- [読む文章]:
━━━━━━━━━━━━━━━━━━━━━━━━━━━━━━
しかも、B型は、インフルエンザ特有の症状が比較的軽めに出るために、ますます風邪の症状と類似していて間違えやすいのです。
インフルエンザと早い段階で判明すれば、インフルエンザの症状に効く薬が投与されるのですが、風邪と思い込んでいるとインフルエンザの速やかな治癒が期待できません。

抗インフルエンザ薬が効き目を現すのは、感染後48時間以内とされています。
この時期を過ぎてしまうと、せっかく抗インフルエンザ薬を投与しても、効き目が現れにくく、治癒するまで時間がかかることになってしまいます。

このようにB型と風邪は非常に症状に類似点が多いのが特徴です。
しかし、インフルエンザには風邪とは違う症状もあります。
例えば、症状の急激な出現です。

一般的な風邪の症状は、鼻水、痰の絡んだ咳、頭痛と言った症状から発熱と比較的ゆっくり進行することが多いのです。
個人差はあり、その時の体調によって症状が急激に悪化することがないわけではありませんが、比較的症状の進行はゆっくりです。
そして数日間で熱は下がり、回復も比較的早いのが風邪の症状です。

しかし、インフルエンザの症状は急激に現れます。
突然の激しい悪寒、38度以上から時には40度以上になる高熱、そして倦怠感、痰の絡んだ激しい咳などです。
特にインフルエンザの咳は、激しいことが多く、市販の咳止めを飲んでも効果が出にくいことがよくあります。
そして、症状も激しい分、体調が回復するのが時間がかかるのが特徴です。

インフルエンザの多くは体調の回復に一週間から10日かかり、熱が下がってもすぐ体調がもとに戻らないことが多くあります。
しかし、B型では症状の出方が軽いために、症状の類似性が高く見分けが付きにくいことが多くあります。
そのため、インフルエンザB型の流行期の2月~3月ごろに、微熱や痰、咳などの風邪のような症状が出た場合、一度はインフルエンザを疑って病院に行った方がよいでしょう。

早期に対処すれば、症状の悪化も防ぎ、回復も早くてすみます。
もしも風邪だと思って、学校や職場に行ってしまうと、人から人にインフルエンザが感染し、あっというまに他の人に感染させてしまうことになります。

インフルエンザと分かれば、感染から完全に治るまで自宅待機をするので、人にうつる機会が減ることになります。
このため、インフルエンザB型と風邪は症状がとても似ていますが、初期の診断が大事で、そのことが他の人に感染させないために、とても重要な事になります。
━━━━━━━━━━━━━━━━━━━━━━━━━━━━━━
- [利用できるデータ]:
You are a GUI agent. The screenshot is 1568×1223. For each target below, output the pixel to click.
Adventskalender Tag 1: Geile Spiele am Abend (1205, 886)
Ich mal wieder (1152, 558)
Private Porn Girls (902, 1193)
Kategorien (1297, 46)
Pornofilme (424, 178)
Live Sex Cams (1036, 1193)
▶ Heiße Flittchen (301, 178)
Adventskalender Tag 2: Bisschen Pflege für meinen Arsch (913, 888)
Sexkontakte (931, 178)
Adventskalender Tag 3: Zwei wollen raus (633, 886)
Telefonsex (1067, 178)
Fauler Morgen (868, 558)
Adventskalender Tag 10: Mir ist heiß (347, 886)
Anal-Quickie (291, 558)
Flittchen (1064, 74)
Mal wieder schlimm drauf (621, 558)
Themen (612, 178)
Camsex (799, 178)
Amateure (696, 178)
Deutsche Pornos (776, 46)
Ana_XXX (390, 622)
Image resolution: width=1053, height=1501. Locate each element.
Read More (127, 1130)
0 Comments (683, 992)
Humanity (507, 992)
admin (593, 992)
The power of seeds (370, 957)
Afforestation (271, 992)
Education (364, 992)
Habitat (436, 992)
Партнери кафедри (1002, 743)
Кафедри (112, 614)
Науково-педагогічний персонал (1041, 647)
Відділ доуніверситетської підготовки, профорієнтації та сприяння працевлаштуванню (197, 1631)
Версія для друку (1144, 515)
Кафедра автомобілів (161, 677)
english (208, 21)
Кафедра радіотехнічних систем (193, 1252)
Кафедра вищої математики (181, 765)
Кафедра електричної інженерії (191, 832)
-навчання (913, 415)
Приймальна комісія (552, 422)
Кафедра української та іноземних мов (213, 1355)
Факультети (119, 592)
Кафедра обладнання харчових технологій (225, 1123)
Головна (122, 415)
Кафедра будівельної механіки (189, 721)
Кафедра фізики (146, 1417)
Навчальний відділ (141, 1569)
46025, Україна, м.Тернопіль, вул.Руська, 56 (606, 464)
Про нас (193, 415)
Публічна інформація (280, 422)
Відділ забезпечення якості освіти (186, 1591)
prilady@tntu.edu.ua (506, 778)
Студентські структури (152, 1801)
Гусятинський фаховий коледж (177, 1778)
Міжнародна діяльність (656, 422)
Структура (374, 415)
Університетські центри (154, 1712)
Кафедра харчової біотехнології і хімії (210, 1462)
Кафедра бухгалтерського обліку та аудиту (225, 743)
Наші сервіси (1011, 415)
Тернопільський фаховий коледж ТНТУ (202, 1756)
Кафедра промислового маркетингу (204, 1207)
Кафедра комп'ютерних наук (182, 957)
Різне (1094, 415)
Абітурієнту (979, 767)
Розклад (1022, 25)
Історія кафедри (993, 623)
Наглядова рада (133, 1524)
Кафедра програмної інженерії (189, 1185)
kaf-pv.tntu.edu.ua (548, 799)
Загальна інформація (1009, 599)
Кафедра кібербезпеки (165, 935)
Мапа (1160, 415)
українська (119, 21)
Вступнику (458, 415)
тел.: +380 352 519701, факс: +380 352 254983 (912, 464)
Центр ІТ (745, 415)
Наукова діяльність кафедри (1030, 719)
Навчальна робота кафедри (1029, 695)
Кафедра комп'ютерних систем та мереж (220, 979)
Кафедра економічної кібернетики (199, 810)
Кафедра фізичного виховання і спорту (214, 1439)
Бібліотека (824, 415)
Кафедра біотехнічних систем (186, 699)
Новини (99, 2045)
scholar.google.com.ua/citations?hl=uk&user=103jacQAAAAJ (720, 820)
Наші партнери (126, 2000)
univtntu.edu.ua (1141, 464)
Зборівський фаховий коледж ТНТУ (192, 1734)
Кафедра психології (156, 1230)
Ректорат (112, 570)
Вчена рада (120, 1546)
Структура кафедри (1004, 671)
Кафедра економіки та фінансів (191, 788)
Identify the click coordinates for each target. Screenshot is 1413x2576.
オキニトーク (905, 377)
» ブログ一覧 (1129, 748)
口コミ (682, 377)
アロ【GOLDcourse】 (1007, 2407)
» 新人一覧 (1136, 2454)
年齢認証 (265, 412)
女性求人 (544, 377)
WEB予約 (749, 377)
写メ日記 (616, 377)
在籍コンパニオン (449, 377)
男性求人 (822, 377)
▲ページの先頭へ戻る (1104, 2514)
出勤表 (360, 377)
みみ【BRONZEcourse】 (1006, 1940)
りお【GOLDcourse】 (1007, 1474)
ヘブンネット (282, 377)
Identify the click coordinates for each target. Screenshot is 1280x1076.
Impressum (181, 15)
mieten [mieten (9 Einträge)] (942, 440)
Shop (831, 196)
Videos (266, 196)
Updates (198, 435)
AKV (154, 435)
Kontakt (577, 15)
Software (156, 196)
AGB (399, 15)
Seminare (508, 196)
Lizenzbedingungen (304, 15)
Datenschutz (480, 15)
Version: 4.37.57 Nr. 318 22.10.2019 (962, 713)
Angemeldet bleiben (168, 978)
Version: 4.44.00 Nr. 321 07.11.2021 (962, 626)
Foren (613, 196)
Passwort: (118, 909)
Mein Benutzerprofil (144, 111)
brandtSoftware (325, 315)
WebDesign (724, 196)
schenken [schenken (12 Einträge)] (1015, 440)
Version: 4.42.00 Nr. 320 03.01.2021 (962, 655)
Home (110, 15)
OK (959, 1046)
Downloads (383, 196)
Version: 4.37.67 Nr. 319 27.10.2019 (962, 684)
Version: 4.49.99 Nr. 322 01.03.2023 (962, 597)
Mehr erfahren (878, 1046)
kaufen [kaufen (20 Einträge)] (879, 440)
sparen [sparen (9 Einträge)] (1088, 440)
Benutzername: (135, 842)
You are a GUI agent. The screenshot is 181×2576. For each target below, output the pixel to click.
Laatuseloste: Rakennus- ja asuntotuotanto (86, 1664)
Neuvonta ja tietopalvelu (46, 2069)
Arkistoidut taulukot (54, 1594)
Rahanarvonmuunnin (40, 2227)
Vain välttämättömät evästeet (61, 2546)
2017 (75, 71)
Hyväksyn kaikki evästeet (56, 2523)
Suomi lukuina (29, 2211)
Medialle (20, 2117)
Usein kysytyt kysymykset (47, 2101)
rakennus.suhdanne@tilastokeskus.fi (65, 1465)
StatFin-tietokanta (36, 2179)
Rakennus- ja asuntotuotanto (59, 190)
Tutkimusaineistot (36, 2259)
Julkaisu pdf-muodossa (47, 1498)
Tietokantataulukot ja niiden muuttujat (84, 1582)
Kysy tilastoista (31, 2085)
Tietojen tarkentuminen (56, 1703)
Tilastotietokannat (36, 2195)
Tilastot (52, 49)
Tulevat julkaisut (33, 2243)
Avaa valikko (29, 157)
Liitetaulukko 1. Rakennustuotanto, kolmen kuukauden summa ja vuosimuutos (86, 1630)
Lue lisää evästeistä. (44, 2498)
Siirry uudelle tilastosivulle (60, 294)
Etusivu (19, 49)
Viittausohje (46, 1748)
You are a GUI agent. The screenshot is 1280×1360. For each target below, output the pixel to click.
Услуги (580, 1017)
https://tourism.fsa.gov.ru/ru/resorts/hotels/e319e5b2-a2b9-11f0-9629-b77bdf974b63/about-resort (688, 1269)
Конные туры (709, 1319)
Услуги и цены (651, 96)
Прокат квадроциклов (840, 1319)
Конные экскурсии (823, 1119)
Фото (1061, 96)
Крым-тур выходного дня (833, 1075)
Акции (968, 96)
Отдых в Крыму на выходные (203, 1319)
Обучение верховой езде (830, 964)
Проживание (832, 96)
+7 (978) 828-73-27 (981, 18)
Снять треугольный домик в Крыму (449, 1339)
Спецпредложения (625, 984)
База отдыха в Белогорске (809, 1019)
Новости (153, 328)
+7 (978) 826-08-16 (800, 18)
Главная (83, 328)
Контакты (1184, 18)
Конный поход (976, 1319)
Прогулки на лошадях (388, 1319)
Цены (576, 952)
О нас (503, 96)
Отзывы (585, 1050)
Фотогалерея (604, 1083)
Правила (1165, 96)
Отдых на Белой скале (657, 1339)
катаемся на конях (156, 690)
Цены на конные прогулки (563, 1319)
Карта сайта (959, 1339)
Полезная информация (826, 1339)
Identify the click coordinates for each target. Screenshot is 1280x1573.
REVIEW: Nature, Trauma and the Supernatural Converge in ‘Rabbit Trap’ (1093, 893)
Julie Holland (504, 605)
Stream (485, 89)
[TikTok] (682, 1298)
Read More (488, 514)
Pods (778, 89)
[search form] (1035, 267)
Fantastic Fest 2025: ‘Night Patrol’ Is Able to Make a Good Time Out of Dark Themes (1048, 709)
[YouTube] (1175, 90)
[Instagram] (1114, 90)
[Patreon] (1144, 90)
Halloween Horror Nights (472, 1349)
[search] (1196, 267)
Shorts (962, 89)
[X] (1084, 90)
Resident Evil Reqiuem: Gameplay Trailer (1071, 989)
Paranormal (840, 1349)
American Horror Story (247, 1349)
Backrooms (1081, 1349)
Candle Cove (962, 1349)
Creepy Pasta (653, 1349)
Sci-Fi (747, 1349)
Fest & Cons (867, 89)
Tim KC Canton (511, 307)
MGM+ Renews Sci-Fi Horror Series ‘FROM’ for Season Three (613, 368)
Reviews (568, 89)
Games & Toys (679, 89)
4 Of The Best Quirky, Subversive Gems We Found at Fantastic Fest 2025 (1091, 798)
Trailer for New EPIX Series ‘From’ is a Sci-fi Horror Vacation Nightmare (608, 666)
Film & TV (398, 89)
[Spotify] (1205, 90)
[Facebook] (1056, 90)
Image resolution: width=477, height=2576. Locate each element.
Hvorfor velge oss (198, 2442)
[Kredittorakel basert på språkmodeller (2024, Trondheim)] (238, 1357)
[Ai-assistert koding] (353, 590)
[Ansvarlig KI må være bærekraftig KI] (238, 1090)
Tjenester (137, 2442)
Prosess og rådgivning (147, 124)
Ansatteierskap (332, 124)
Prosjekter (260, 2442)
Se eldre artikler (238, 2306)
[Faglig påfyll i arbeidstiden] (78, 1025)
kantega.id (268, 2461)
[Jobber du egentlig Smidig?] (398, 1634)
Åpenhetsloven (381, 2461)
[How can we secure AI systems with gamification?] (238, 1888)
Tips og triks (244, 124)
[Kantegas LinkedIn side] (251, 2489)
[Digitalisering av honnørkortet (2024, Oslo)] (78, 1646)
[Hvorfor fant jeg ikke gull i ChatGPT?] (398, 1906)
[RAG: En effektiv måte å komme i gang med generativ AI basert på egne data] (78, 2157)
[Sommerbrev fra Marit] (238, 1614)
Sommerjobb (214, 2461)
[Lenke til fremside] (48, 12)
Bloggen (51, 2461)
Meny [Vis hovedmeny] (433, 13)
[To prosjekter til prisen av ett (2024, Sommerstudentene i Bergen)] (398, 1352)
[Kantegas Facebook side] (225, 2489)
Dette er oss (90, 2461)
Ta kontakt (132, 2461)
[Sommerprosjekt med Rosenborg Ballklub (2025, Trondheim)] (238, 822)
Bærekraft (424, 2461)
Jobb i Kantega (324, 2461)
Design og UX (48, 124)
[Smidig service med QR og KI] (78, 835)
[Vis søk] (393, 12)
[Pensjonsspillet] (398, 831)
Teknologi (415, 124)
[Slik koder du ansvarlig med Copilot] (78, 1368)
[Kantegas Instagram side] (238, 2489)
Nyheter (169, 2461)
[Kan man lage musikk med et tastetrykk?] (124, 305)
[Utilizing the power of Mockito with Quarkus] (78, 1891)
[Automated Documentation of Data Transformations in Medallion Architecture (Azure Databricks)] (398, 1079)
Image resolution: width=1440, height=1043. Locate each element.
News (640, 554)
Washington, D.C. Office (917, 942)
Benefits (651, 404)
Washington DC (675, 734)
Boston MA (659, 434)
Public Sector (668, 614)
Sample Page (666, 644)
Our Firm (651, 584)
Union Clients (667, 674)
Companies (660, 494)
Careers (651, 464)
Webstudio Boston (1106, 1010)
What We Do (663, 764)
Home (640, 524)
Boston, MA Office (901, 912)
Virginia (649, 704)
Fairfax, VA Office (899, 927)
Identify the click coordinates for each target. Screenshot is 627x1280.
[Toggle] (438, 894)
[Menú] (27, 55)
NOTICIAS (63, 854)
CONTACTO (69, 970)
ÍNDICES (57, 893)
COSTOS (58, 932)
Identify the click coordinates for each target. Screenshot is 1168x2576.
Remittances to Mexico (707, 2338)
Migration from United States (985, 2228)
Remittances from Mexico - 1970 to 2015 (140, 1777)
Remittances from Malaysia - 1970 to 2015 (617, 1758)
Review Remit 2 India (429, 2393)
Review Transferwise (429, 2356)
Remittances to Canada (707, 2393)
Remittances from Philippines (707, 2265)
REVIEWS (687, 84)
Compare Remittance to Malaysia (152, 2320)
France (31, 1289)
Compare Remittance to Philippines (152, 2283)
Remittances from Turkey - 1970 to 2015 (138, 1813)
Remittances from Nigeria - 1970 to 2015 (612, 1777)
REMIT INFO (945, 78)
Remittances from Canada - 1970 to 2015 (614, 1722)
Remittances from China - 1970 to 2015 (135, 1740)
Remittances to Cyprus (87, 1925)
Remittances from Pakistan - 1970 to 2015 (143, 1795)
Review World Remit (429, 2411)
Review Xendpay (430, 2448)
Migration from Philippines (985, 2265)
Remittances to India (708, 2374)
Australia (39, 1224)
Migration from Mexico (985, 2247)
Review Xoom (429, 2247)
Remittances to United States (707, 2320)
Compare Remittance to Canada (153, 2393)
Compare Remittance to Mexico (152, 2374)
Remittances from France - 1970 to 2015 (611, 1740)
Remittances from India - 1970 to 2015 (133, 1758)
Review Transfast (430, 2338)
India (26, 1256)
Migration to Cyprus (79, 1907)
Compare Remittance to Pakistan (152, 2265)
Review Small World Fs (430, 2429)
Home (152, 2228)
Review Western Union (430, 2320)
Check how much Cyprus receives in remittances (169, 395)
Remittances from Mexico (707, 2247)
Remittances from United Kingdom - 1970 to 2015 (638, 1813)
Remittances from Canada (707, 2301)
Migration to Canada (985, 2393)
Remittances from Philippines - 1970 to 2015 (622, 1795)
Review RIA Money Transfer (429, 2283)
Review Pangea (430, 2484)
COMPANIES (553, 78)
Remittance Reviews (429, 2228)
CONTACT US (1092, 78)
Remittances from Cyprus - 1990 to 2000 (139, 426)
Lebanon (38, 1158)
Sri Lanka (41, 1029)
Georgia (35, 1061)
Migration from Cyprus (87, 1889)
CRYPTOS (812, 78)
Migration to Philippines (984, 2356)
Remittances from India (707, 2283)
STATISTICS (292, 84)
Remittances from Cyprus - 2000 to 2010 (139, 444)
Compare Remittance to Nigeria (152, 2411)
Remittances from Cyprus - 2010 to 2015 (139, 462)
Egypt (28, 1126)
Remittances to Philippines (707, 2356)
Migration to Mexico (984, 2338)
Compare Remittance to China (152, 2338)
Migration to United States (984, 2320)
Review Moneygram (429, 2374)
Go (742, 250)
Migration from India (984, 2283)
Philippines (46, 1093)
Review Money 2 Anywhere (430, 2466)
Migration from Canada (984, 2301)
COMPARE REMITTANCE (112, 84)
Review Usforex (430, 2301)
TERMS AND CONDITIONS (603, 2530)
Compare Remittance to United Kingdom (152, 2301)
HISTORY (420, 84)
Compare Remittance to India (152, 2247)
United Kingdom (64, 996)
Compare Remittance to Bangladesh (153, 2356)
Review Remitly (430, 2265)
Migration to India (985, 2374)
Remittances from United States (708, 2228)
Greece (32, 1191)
━━━━━━━━━━━━━━━━━━━━━━━━━━━━━━
- [課題の内容]:
インフルエンザB型と風邪の違いを述べた文章を、最後の文の次から書き継いでほしい。

- [課題の結果]:
風邪の症状に加えて、胃炎や嘔吐などの消化器症状が出ていたら余計に注意が必要です。
中には、風邪と思って市販薬で済まそうとしているひともいますが、市販薬の風邪薬では効果がありません。
風邪だという思い込みに注意が必要になります。

インフルエンザと風邪薬の違いは飲み薬にあります。
もしも、インフルエンザの感染が判明したら安静にしている点は風邪と全く同じです。
水分を十分に取って、休養を十分にとりましょう。

食事は消化が良く、栄養価の高いものを少しずつ食べるようにします。
胃炎が治まるまでは、脂っこい食事は避けた方が良いです。
口内炎もできやすくなるので、そのときには刺激物をさけた食事を取ります。
インフルエンザは平熱後もしばらくは外出は避けた方がよいです。

インフルエンザB型が流行する時期の傾向

インフルエンザB型は、およそ流行時期は1月~3月ごろです。
特に流行のピークは3月ごろで、そのころはB型の患者が増える時期です。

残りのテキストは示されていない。